Despertando das memórias com um suspiro ruidoso, Alma recolheu as mãos para iniciar a oração pela alma da amiga. Nesse instante, o restolhar de folhas fez-se ouvir atrás de si, provocando-lhe arrepios pelo corpo.
Da escuridão dos arbustos, uns olhos verdes reluzentes apareceram. Estes ganharam lentamente a forma de um gato, cujo pelo totalmente negro reluzia à luz da lua. Alma levou a mão ao peito, respirando de alívio.
O animal aproximou-se e saltou para cima da campa, cheirando as flores cempasúchil que ela tinha colocado. Nesse instante, para surpresa de Alma, o gato abocanhou uma delas, afastando-se numa corrida até à saída do cemitério, levando a flor entre os dentes.
— Ei, ¡eso es mío! — gritou, vendo-se obrigada a seguir o felino que ia desaparecendo por entre as árvores.
Quando deu por si, tinha chegado à entrada do famoso parque de diversões da cidade, alusivo ao Halloween. Acabou por ser conduzida até uma casa assombrada que, por ser uma das atrações principais, encontrava-se rodeada por vários grupos de jovens, preparando-se para entrar.
— Qué estoy haciendo? — desabafou em voz baixa, antes de passar à frente na fila para seguir o gato.
Entrou vagarosamente, ouvindo o estalar da madeira debaixo dos pés, ao mesmo tempo que fazia percorrer os olhos por cada canto embebido na escuridão. Completamente absorta na missão de recuperar a flor, Alma acabou por embater contra o corpo de um rapaz, dando um salto com o susto que apanhou.
— Jesús!
— Não. Sou só eu... — respondeu ele, esboçando um meio sorriso apreensivo, parecendo desorientado.

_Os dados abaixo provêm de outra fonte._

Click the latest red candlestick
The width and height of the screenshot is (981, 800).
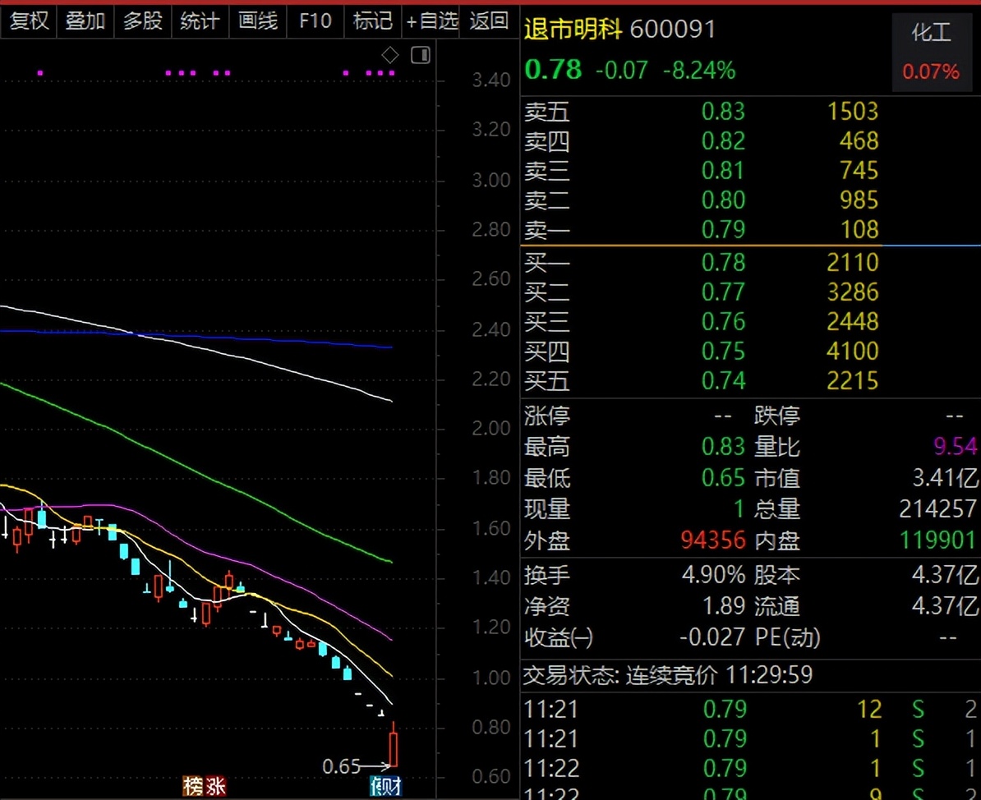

Alma conteve o riso, apreciando o bom sentido de humor. O rapaz parecia ter a sua idade, mas não era propriamente bonito: tinha o cabelo castanho fino colado à cabeça, olhos pequenos próximos um do outro, nariz grande, e as roupas que utilizava ostentavam um ar usado e pouco elegante. Porém, algo na sua voz ou no seu olhar, a transportou de volta a um momento específico, despertando sentimentos que há muito trazia escondidos.
— E quem és tu?
Ele pareceu ficar atrapalhado com a pergunta, coçando nervosamente a nuca.
— Sou o E... — o rapaz cortou o seu discurso repentinamente, parecendo recordar-se de algo. — O meu nome é Emílio.

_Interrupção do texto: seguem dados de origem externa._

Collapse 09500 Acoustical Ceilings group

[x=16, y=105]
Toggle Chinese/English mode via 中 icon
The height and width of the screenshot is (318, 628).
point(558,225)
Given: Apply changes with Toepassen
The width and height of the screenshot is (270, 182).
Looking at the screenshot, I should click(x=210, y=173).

Ela sorriu-lhe, e estendeu a mão para ele a apertar.
— Sou a Alma, prazer.
Emílio aceitou o gesto, nunca desviando os olhos dos dela, nos quais Alma se perdeu, engolida por memórias que subitamente lhe invadiram a mente. Ela conhecia-o de vista, lembrando-se do seu rosto das vezes que ia à santa missa na igreja de Oaxaca. Porém, não era isso que o tornava tão familiar.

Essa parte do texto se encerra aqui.